Semiparametric Efficient Test for Interpretable Distributional Treatment Effects
2026-05-08 • Machine Learning
Machine Learning
AI summaryⓘ
The authors discuss how treatment effects can change parts of the outcome distribution that average values miss, like extremes or variability. They introduce DR-ME, a new test that not only detects differences in these distributions but also shows where these differences occur. Using advanced statistical techniques, their method stays accurate in messy real-world data and highlights interpretable locations of change. Their experiments confirm the method works well, including in a medical imaging example.

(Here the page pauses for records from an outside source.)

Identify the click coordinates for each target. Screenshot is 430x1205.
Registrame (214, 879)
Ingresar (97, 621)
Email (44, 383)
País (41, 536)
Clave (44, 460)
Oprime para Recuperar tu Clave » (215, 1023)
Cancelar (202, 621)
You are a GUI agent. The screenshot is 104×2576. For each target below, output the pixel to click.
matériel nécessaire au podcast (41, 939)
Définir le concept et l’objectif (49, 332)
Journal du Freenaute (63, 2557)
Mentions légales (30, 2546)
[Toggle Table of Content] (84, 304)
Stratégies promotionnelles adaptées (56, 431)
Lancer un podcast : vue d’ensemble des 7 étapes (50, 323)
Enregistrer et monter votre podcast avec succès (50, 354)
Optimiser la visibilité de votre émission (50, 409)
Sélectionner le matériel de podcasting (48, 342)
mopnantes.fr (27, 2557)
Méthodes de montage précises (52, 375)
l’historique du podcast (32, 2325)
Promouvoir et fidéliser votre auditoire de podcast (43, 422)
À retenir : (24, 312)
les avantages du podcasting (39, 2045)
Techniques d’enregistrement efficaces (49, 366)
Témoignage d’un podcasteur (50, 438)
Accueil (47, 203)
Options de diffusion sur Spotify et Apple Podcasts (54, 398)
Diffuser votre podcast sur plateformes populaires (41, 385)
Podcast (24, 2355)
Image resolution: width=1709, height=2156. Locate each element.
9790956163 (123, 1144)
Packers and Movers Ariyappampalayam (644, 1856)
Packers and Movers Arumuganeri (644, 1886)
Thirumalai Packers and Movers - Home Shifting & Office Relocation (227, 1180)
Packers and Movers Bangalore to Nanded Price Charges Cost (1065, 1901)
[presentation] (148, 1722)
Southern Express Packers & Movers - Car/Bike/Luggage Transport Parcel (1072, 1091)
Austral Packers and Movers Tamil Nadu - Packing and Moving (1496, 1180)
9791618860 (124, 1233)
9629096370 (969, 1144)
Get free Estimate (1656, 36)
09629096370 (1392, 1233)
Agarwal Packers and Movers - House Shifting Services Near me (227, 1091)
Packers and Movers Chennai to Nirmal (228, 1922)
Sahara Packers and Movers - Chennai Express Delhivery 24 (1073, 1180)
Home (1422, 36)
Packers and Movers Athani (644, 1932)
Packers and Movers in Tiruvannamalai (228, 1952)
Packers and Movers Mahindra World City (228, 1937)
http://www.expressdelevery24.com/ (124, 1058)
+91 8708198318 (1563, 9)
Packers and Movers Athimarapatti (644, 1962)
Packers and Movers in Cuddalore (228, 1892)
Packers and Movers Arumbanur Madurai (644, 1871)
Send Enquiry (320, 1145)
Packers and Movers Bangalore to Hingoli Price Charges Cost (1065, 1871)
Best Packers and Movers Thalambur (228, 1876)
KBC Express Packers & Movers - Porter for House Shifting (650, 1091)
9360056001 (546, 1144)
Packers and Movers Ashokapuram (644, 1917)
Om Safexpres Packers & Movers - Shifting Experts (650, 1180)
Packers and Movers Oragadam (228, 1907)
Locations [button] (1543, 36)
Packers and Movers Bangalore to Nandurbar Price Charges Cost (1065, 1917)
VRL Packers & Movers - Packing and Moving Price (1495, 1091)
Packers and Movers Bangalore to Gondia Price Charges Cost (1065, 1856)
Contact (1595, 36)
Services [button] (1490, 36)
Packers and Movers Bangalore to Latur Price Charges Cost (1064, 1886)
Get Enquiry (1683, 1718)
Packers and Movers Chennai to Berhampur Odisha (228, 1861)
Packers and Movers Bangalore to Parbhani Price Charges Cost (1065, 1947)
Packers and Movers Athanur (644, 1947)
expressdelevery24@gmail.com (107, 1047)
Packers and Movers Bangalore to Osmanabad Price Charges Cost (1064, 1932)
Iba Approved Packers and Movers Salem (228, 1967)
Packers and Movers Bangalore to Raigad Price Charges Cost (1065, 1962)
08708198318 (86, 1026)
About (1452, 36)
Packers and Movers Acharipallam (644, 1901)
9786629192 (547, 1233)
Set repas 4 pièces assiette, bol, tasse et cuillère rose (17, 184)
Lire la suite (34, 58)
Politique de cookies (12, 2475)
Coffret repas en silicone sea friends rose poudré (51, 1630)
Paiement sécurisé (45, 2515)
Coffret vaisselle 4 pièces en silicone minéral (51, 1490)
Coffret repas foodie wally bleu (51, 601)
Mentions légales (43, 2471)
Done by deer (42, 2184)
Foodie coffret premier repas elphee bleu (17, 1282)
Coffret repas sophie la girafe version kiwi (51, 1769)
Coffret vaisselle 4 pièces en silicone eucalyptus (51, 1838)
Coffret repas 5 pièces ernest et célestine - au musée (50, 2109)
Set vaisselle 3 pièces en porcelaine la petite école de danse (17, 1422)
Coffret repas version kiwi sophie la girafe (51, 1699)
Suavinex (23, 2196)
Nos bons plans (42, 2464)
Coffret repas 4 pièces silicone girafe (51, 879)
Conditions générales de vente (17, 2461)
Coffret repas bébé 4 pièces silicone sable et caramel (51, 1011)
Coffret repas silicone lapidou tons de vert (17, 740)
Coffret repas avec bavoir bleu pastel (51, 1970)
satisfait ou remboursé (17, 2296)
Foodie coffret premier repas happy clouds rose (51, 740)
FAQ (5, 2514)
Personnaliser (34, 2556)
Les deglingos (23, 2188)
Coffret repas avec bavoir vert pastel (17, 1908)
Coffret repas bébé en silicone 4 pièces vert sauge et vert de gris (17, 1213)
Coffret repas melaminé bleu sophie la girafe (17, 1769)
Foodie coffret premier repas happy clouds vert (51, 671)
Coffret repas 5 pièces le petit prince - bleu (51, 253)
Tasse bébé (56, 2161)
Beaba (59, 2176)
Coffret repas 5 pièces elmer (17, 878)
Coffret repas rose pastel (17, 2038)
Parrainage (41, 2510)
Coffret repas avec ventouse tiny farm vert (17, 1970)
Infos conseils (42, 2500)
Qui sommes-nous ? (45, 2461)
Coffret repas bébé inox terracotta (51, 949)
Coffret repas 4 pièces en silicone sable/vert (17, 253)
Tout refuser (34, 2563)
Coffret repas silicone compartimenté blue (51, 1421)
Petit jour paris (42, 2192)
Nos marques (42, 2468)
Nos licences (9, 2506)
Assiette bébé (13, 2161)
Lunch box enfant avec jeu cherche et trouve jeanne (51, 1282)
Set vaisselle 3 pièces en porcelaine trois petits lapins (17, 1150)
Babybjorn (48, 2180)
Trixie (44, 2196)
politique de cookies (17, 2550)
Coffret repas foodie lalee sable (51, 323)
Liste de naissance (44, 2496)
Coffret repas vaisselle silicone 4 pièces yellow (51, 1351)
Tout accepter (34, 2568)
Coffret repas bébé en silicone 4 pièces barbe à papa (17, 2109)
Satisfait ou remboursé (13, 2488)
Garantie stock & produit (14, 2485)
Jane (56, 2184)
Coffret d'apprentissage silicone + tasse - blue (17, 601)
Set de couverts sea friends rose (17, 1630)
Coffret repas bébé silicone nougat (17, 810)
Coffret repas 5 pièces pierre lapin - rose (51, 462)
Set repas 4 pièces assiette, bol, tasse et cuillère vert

distributional treatment effectskernel testssemiparametric efficiencydoubly robust estimationcausal inferencelocal testingchi-square testcovariance whiteningsample splittingmedical imaging
Authors
Houssam Zenati, Arthur Gretton
Abstract
Distributional treatment effects can be invisible to means: a treatment may preserve average outcomes while changing tails, modes, dispersion, or rare-event probabilities. Kernel tests can detect discrepancies between interventional outcome laws, but global tests do not reveal where the laws differ. We propose DR-ME, to our knowledge the first semiparametrically efficient finite-location test for interpretable distributional treatment effects. DR-ME evaluates an interventional kernel witness at learned outcome locations, returning causal-discrepancy coordinates rather than only a global rejection. From observational data, we derive orthogonal doubly robust kernel features whose centered oracle form is the canonical gradient of this finite witness. For fixed locations, we characterize the local testing limit: DR-ME is chi-square calibrated under the null, has noncentral chi-square local power, and uses the covariance whitening that optimizes local signal-to-noise for discrepancies visible through the selected coordinates. This efficient local-power geometry yields a principled location-learning criterion, with sample splitting preserving post-selection validity. Experiments show near-nominal type-I error, competitive power against global doubly robust kernel tests, and interpretable learned locations that localize distributional effects in a semi-synthetic medical-imaging study.